一周手术心得201508100


经过周末两天,周一对我来说总是一周中最忙碌的一天,因为接下去的休假,本周一更甚,一天做了4台手术。其中有2例颅内动脉狭窄的病人,给我感触比较深。

一个是左侧大脑中动脉狭窄,以右侧肢体乏力伴言语不清到外院神经内科就诊,诊断为急性脑梗死,经内科药物治疗逐步稳定,查MRA发现左大脑中动脉中度狭窄,出院后仍有脑缺血发作。听支架治疗的病友介绍来我科治疗。另一位是言语含糊不清伴行走不稳,已急性脑干梗死内科药物治疗。经查MRA是后循环血管狭窄转到我院。DSA证实,右侧椎动脉颅内段(V4段)重度狭窄,右侧椎动脉起始部中度狭窄及颅内段中度狭窄。根据症状侧先处理的原则,首先进行左侧椎动脉狭窄支架成形术。术后两位患者均恢复良好。

颅内动脉狭窄是引起缺血性卒中的一个重要原因。早期可以没有任何先兆症状,多数患者不出现短暂性脑缺血发作的症状而直接造成脑梗。根据大样本人口学调查,约10%-29%的脑缺血事件是由颅内动脉粥样硬化引起的。有研究显示,颈内动脉颅内段狭窄病人的脑缺血事件发生率为27.3%,其中卒中发生率为15.2%,短暂性脑缺血发作(TIA)发生率为12.1%,并且认为颅内动脉狭窄预示了广泛的脑血管和全身系统的动脉粥样硬化病变,有更高的发生卒中甚至死亡的危险性。上面所提到的两个病人,都是先被诊断为脑梗死,在经过MRA查找原因时发现颅内动脉狭窄。

颅内动脉狭窄存在种族差异,在亚洲人、黑人和西班牙裔人群中较为多见。在亚洲大约30%-40%急性缺血性卒中及大于50%的短暂性脑缺血发作(TIA)是由颅内大动脉闭塞性疾病引起的。研究发现颅内动脉病变中发病率位于前三位的是:大脑中动脉(39.2%),颅内颈内动脉(33.3%),椎动脉远段(13.5%)。高血压、糖尿病及血脂异常是造成颅内动脉粥样硬化的主要危险因素。

目前,单纯使用药物治疗颅内动脉狭窄疗效十分有限。随着技术的进步,血管成形和支架置入术因其安全、可靠、损伤小、疗效肯定的优点,成为治疗颅内动脉狭窄的有效手段。

完善的血管评估是制订个体化治疗方案的基础。颅内动脉粥样硬化的诊断手段有多种:经颅多普勒超声(TCD)、磁共振血管成像(MRA)、计算机断层扫描血管造影(CTA)和数字减影血管造影术(DSA)。这些方法在临床上巳经广泛应用,且有各自的优缺点,医生会根据具体情况选择合适的评估手段。

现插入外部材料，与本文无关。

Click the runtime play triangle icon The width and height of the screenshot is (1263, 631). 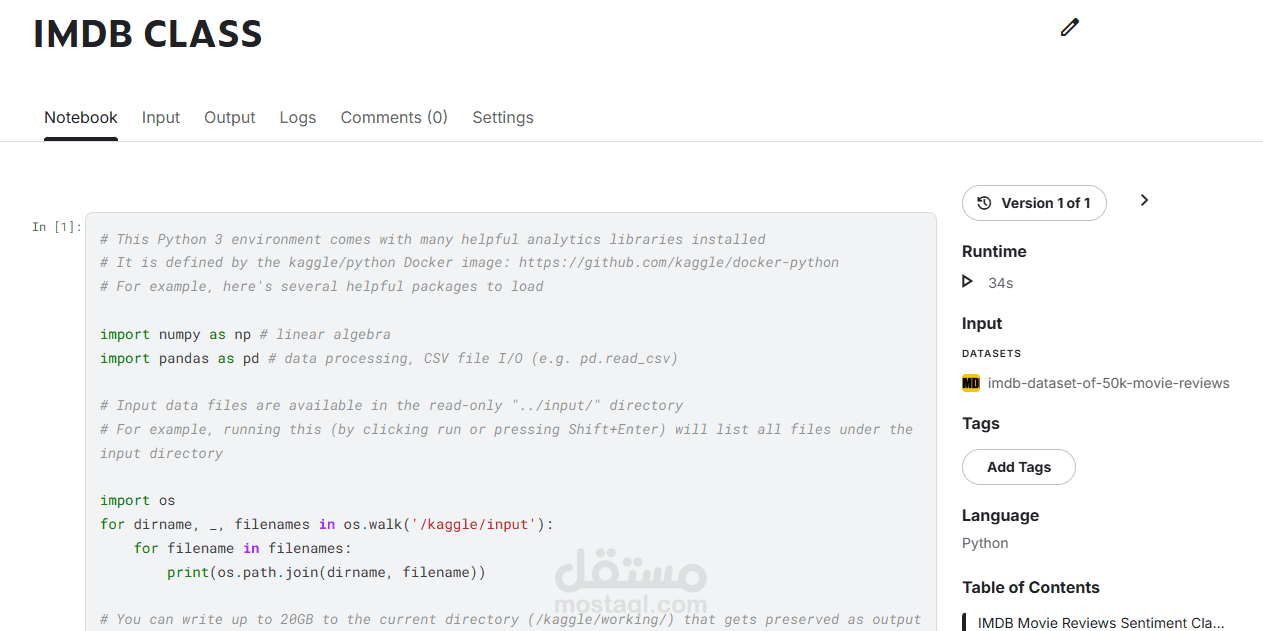click(x=967, y=282)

血管内介入治疗的效果虽然得到肯定,但也存在一定的风险,这就要求我们严格把握适应症,第一必须是有相关症状的,非大面积脑梗,第二脑血流灌注是缺血的。

在手术具体操作的过程中需注意以下几点:

一、术前一定要充分评估血管。有些医生特别是初学者比较注重狭窄本身,容易忽略病变远端的血管情况,其实术中出血往往是病变远端血管问题造成的。也不能一味将颅外动脉血管内介入治疗技术生搬硬套用于颅内动脉。

二、是因为支架系统比较硬,再加上血管本身硬化,不宜到位,所以要给予足够的支撑力,包括加强导丝的运用,甚至加用长鞘等。

三、术后控制好血压,以及辅以药物综合治疗控制病因。

对于病人来说,控制好高血压、糖尿病、血脂异常能有效控制动脉粥样硬化的发生和发展。

友情提醒:我将于8月25日回到工作岗位,8月26日恢复门诊。